In any case you can see that you’ll be dispatching the events right before committing the original transactional operations using EF DbContext SaveChanges(). That is why those events and their event-handlers still need to be running in-memory and as part of the same transaction. Other than that, if you were sending remote and asynchronous events (like integration events) but “SaveChanges()” fails, you would have inconsistent data between your multiple models, microservices or external systems.

You could use this approach for messaging (out-of-proc communication) only in the case where you are publishing/dispatching messages through some transactional artifact, like a transactional queue, so if your original .SaveChanges() fails you would take the event-message back from the transactional queue before it is processed by other microservices or external systems.

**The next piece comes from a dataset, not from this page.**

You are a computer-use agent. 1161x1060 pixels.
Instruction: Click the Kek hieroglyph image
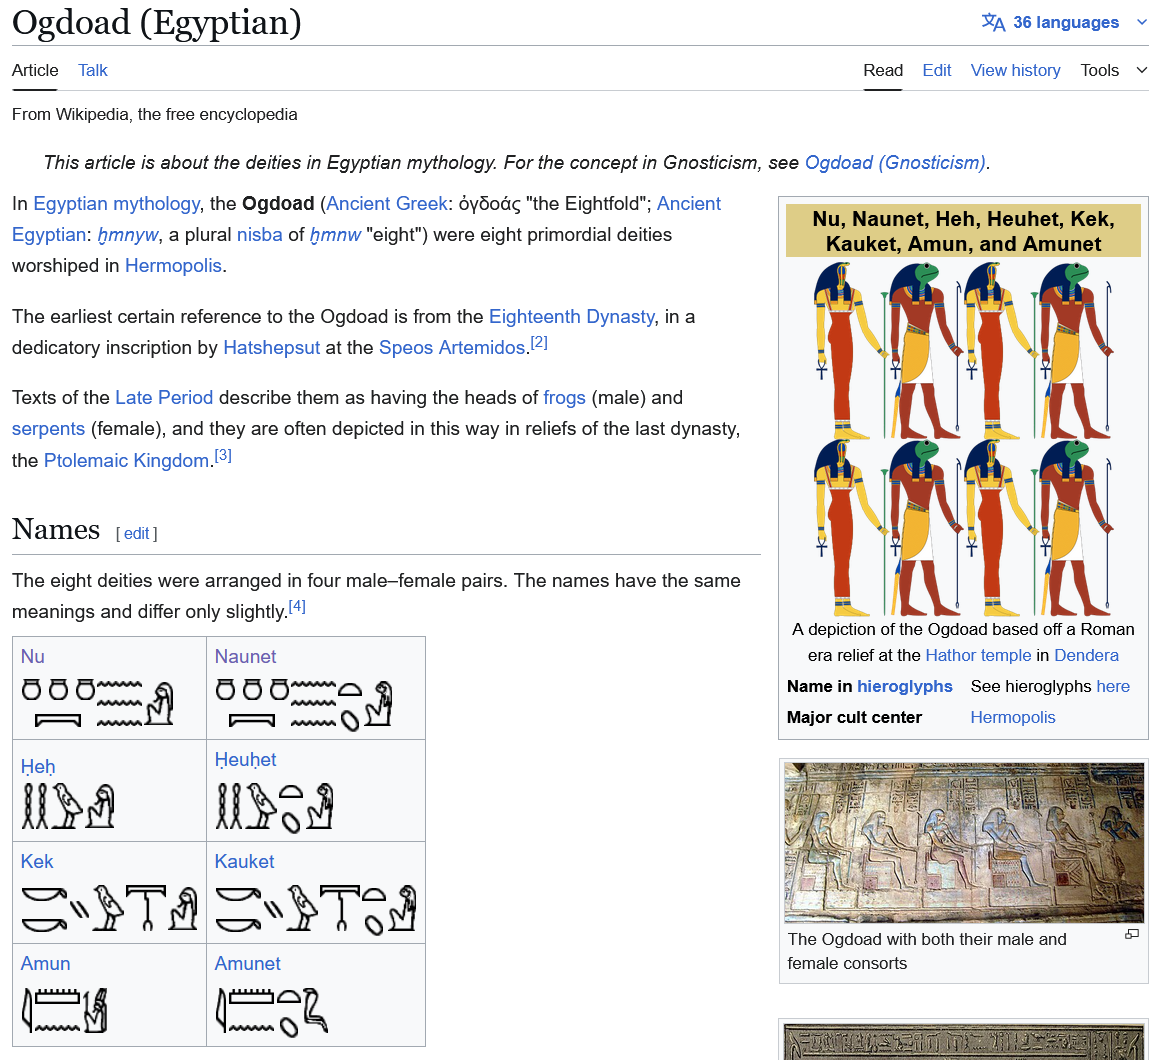pos(109,908)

In any case, the beauty of this approach compared to regular domain events is that you can decoupled the raising of a domain event using Events.Add(), from dispatching to a handler.

Integration Events

Dealing with integration events is usually a different matter than using domain events within the same transaction. You might need to send asynchronous events to communicate and propagate changes from one original domain model (the original microservice or original bounded-context, for instance) to multiple subscribed microservices or even external subscribed applications.

Because of that asynchronous communication, you should not publish integration events until you are 100% sure that your original operation, the event, really happened in the past. That means it was persisted in a database or any durable system. If you don’t do that, you can end up with inconsistent information across multiple microservices, bounded-contexts or external applications.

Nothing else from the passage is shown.